__Exercise description__
The full listing must be reproduced exactly as given.

——————————

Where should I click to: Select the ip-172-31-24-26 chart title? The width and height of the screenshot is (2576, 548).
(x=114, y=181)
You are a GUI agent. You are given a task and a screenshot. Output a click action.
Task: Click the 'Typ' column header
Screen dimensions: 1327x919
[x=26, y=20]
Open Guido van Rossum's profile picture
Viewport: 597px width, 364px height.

——————————

__Result__
Where should I click to: Select the ip-172-31-24-26 chart title? The width and height of the screenshot is (2576, 548).
(x=114, y=181)
You are a GUI agent. You are given a task and a screenshot. Output a click action.
Task: Click the 'Typ' column header
Screen dimensions: 1327x919
[x=26, y=20]
Open Guido van Rossum's profile picture
Viewport: 597px width, 364px height.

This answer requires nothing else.